La noche de Gambardella
El protagonista de la película de Paolo Sorrentino ‘La gran belleza’ es un lírico indiferente de Alberto Moravia
Jep Gambardella, el protagonista de La gran belleza, de Sorrentino, es un viejo conocido, un hijo del Mastroianni de La noche o La dolce vita, o un lírico indiferente de Moravia: el artista varado en una noche circular, concéntrica, que ha vendido su alma, o eso nos dicen, a cambio de ser “el rey de los mundanos”. Pero es también un arquetipo muy francés, que comienza con Drieu La Rochelle y El fuego fatuo, luego admirable película de Malle, con aquel blanco y negro funerario, de esquela encargada y pagada, y Ronet despidiéndose de amigos y lugares. “Es la mejor radiografía que he visto de la deriva y de las noches del alcohólico”, me decía Francisco Casavella, de cuya muerte se cumplieron cinco años la pasada semana. La gran belleza también atrapa y plasma el ritmo de la deriva, aunque Malle lo contó en menos tiempo, con menos pompa y mayor densidad trágica, pero es difícil olvidar el perfil, los andares, la mirada del Gambardella encarnado por el enorme Toni Servillo.

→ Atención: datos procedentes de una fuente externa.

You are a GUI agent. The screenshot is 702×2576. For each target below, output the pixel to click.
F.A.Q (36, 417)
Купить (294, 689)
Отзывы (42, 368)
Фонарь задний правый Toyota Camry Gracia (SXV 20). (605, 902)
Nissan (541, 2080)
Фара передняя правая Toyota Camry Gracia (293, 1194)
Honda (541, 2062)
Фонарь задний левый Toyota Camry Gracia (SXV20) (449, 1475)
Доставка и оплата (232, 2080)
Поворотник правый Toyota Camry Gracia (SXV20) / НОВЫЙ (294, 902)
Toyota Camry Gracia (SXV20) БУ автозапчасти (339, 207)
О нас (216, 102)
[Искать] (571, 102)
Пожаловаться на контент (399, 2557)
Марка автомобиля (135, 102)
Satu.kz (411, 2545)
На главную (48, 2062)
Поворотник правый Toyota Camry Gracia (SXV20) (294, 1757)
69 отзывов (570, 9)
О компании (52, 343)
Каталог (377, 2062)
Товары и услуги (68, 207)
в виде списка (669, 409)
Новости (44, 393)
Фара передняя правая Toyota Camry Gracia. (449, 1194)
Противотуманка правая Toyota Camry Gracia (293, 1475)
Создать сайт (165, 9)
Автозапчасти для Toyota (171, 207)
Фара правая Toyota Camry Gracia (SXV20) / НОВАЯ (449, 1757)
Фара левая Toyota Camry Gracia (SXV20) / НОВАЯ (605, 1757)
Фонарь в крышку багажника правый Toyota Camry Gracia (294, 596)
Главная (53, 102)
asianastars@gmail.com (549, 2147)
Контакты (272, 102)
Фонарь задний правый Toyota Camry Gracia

¿Qué le pasó a Gambardella? Parece ser que en su lejanísima juventud perdió algo, una forma de pureza, y pasó el resto de su vida vengándose de sus sueños “por cobardía, corrompiéndolos”, como en el poema de Gil de Biedma. Yo veo a Gambardella demasiado refinado, demasiado sensible (demasiada conciencia y demasiado corazón) para ser, como nos dice Sorrentino, un megaperiodista de la prensa del corazón y las fiestas bunga-bunga. Ese perfil (el perfil, no la biografía) me encaja mejor en otro contexto, en otros cronistas. París, de nuevo: dandys degoutés como Bernard Frank en las noches de Regine’s o Castel, Alain Pacadis en el Palace. O Umbral, quizás el Umbral de los últimos años, también rey de los mundanos, el Umbral que se rodea de pititas y macarras áureos, gente de la que se alimenta y a la que desprecia, Umbral enfangado en ese barro pero tratando de volver atrás y prender una pequeña hoguera perdurable: Un ser de lejanías. Tal vez nuestra La gran belleza, en clave minimalista, sea Madrid, 1987, de David Trueba, y nuestro Gambardella el Miguel Batalla, tan umbraliano, encarnado por Sacristán, que no necesitaba paseos para su deriva, deriva portátil, atrapado como estaba en una habitación, y cuyo intento de hoguera, prendida con el papel del artículo diario, era María Valverde, a la que quería mostrar películas imaginarias en una pared desnuda. En La gran belleza hay una secuencia que me recordó justamente eso, cuando Jep y su última amante están en la cama y él quiere hacerle ver el mar en el techo, como Mina quiso (y logró) ver una vez il cielo in una stanza. De nuevo: ¿qué buscaba Gambardella, cuál es el macguffin de la película de Sorrentino? Algo sagrado. Recurramos de nuevo a Gil de Biedma, que definió certeramente lo sagrado (o al menos una parte) como “aquello que nos devuelve una imagen completa y perdida de nosotros mismos”. Lo sagrado puede brotar en cualquier parte para quien sepa verlo. Puede ser, a la manera de la niña del emparrado en La dolce vita, una monja centenaria que masca raíces y es capaz de conjurar una bandada de flamencos rosa al amanecer, a los que puso nombre, uno por uno, en otro tiempo. El problema es qué hacer luego con ello.